Terasa udara dingin berhembus melalui ventilasi kamar, membuat kulit lengan dan tengkuk hingga terasa meremang. Hana segera menutup tirai jendela yang masih terlihat terbuka, lalu merapatkan.
Kemudian kembali berbaring di atas kasur, terjaga dengan dada berdebar kencang. Sesekali telapak tangannya meremas kasur.
Tiba-tiba angin berhembus kencang diiringi aroma wewangian bercampur dengan aroma yang sulit dijelaskan.
"Kau cantik." desir angin membawa bisik halus ke gendang telinga Hana.
Keheningan sesaat menyelimuti, hanya debar-debar yang terasa mengencang. Hana celingukan mencari sumber suara.
Suara tanpa wujud itu, kembali membuat pikiran Hana menjadi kalut. Dia ketakutan jika sosok itu datang kembali.
Beberapa menit kemudi.an Hana terhenyak kaget, saat tiba-tiba merasakan sebuah lengan tanpa wujud melingkari pinggangnya. kemudian mata Hana mulai berkonsentrasi berusaha melihat sosok apa sebenarnya yang saat ini didekatnya.
kulit leher Hana merasa embusan napas yang begitu dekat. Kemudian hangat. Seketika membuat tengkuknya merinding.
Sekilas Hana melirik pergelangan kaki, coba bergeser, rasanya sangat berat. Hana tak bisa bergerak. Lalu tiba-tiba.
Bruk!
Terdengar sebuah benda jatuh. Perlahan, Hana menoleh. Matanya mendelik lebar saat menyadari ada sosok yang kini berdiri di dekat pintu kamar.
Sosok hitam tinggi besar dengan wajah mengerikan penuh bulu seperti barongan. Rambut gondrong dan mengembang besar seperti singa. Bermata merah yang melotot ganas. Lidah menjulur panjang. Dan ukuran hidung yang jauh lebih besar daripada hidung manusia.
"Tolong… jangan… sakiti… saya," ratap Hana ketakutan.
Melihat wujud mengerikan seperti itu, Hana menggeleng ketakutan sambil beringsut mundur.
Sosok itu melangkah kaku mendekat ke arah Hana, seperti siap menerkam tubuhnya yang mungil.
Saat situasi terdesak, Hana teringat dengan mimpinya bahwa makhluk itu terlihat kesakitan ketika mendengar lafadz. "LA HAULA WA LA QUWWATA ILLA BILLAHIL-ALIYYIL AZHIM."
Lalu ketika jarak sosok makhluk itu sudah semakin dekat, Hana pun dengan keras mengacapkan.
"LA HAULA WA LA QUWWATA ILLA BILLAHIL-ALIYYIL AZHIM."
"Ampun... sakit." Sosok itu mengerang merintih kesakitan.
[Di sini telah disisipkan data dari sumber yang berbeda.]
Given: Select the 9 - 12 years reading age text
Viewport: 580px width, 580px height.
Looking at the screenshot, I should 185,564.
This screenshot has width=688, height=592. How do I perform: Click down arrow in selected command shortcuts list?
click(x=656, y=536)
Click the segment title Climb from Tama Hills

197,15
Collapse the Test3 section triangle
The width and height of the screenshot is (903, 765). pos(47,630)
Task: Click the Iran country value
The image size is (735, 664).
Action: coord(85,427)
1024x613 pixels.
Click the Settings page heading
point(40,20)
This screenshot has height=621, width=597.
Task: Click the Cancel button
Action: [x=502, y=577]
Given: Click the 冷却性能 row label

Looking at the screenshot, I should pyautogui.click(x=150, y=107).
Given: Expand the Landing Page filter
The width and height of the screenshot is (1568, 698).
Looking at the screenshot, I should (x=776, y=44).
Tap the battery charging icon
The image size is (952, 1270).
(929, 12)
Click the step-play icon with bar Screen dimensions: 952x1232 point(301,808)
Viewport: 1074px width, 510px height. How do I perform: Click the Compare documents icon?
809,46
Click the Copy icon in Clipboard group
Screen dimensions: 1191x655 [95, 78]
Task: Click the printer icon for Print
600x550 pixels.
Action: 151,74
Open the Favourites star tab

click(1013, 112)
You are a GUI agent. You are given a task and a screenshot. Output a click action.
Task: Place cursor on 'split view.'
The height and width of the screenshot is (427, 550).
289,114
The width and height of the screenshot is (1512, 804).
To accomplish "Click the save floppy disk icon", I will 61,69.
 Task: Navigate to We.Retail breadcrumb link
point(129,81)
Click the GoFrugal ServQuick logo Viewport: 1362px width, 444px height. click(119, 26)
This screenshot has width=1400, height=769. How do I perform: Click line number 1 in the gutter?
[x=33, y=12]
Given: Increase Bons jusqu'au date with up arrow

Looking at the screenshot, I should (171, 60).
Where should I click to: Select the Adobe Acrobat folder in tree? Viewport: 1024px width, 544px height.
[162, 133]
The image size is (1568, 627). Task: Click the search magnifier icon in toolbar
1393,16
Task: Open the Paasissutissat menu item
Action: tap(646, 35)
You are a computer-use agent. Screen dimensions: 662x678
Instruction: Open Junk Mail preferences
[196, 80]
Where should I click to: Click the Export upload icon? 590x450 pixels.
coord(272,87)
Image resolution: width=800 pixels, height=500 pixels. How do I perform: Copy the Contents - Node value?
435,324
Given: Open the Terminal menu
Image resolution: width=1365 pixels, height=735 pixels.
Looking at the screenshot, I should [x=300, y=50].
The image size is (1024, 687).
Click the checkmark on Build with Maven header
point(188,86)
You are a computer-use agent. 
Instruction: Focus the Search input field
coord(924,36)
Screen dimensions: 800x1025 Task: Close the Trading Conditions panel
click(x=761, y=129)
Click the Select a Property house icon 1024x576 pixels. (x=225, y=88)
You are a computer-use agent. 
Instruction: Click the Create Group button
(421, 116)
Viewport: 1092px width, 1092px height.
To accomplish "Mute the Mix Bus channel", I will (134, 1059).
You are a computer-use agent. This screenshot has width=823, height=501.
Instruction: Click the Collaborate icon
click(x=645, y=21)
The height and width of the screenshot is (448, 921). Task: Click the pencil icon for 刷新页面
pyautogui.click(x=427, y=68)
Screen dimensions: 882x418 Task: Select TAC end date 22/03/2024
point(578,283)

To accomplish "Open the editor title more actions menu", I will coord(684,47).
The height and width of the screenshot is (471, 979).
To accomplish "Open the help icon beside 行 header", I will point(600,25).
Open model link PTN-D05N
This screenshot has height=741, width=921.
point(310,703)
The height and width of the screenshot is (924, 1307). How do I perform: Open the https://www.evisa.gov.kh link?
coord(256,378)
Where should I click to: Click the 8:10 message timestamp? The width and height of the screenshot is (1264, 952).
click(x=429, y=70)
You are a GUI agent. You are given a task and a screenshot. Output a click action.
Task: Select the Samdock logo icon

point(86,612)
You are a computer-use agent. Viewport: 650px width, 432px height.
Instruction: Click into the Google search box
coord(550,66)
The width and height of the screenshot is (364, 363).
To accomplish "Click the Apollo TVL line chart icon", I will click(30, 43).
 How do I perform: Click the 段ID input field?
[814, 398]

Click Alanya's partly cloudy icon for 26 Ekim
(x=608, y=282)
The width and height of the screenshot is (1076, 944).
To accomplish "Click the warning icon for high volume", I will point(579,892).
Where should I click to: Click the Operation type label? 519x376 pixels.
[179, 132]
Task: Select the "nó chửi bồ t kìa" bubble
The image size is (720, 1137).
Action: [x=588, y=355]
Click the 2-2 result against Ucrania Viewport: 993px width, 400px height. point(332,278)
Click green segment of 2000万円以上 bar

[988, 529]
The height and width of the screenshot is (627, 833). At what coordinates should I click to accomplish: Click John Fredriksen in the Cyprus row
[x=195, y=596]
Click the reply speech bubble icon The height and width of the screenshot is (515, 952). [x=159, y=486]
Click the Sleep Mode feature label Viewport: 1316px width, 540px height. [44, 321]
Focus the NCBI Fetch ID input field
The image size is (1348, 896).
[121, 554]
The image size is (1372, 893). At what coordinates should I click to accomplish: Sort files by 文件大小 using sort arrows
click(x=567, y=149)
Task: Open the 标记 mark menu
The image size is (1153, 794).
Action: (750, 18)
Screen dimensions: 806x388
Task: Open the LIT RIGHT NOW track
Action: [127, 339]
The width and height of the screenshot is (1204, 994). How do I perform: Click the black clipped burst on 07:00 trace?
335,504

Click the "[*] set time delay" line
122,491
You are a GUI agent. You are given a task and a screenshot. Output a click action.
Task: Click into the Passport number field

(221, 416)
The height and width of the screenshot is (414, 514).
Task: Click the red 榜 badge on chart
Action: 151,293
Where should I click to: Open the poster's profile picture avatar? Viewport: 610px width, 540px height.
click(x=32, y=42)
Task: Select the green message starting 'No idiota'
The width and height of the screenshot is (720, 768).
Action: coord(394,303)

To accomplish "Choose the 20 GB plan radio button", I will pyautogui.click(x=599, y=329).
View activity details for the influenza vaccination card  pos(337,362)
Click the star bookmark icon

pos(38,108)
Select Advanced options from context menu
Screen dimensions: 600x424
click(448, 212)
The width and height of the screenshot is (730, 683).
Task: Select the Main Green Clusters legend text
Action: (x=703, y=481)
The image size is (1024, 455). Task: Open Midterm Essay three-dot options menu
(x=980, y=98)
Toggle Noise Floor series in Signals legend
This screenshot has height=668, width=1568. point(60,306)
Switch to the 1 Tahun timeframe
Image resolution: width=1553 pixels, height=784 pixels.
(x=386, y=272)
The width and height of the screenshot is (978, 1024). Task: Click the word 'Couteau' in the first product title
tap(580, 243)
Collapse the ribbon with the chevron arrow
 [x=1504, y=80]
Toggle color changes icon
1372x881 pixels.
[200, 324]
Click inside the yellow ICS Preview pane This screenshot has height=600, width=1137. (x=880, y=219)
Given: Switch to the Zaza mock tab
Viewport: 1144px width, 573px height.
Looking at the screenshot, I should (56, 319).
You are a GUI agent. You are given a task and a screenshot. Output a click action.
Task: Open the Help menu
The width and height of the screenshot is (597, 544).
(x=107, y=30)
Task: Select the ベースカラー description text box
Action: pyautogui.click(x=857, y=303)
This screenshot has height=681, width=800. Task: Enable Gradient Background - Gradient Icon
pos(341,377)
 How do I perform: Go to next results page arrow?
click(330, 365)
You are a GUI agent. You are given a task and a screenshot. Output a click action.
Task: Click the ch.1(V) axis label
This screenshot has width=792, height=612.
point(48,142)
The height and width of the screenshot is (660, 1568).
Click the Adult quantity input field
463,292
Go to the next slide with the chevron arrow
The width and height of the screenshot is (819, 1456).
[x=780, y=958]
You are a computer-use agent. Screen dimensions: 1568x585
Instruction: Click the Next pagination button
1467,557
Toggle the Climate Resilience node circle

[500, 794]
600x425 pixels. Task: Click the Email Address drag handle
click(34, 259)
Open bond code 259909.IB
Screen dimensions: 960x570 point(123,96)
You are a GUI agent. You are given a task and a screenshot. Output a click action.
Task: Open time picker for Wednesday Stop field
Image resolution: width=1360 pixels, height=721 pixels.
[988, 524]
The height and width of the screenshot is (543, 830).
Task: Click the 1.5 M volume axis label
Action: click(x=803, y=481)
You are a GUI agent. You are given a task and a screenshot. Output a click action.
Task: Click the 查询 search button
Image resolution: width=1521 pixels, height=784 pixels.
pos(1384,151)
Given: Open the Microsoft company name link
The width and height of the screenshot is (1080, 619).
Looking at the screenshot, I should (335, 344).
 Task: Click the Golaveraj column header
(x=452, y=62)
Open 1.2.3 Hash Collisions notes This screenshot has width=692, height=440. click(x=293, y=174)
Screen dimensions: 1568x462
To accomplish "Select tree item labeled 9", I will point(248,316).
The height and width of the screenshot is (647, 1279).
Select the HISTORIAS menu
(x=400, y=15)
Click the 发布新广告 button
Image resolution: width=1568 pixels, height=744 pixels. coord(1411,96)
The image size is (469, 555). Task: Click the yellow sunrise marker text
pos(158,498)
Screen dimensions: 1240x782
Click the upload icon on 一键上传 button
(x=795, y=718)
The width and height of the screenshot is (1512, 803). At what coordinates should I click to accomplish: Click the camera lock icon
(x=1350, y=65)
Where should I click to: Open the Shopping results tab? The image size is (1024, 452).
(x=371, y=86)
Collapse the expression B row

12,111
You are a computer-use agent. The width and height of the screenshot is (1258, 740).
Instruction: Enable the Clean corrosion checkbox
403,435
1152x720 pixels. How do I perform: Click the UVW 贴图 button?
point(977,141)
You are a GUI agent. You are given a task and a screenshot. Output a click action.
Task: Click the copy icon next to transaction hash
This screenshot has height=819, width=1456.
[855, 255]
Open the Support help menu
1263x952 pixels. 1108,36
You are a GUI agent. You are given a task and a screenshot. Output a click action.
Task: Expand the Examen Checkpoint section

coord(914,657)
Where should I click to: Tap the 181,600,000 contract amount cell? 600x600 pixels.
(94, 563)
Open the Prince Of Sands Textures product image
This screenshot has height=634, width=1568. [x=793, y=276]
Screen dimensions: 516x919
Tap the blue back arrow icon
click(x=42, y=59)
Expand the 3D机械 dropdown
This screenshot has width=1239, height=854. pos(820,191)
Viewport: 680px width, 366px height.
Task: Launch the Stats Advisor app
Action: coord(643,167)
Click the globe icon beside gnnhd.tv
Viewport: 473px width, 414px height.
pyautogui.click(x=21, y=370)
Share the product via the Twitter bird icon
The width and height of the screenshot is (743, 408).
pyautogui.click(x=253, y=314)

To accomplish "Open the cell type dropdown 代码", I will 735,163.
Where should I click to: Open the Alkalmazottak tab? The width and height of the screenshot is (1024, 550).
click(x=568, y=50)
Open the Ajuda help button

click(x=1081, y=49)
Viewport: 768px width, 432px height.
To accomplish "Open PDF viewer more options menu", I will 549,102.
Sebelum kepala makhluk itu putus, hanya suara rintihannya yang terdengar oleh Hana Lalu kemudian dia benar-benar menghilang.
***
Tiga hari kemudian.
Hana mendongak menatap wajah yang terkena pantulan cahaya matahari itu. Rambutnya yang tampak kusut dengan pakaian yang terlihat kotor.
Mata Hana seketika berkaca-kaca. Lalu setetes air meluncur membasahi pipi setelah dua hari kemudian suaminya kembali pulang.
"kenapa kamu menangis, Hana?" ucap Yuda suami Hana.
Hana menutup wajah dengan telapak tangan sambil membenamkan kepala di dada suaminya. Entah karena terharu atau karena rindu. Namun yang pasti ada rasa ketenangan ia rasakan ketika suaminya sudah kembali pulang.
Ketika Hana bercerita, suaminya hanya menghela nafas berat dan terlihat kecemasan dari raut wajahnya.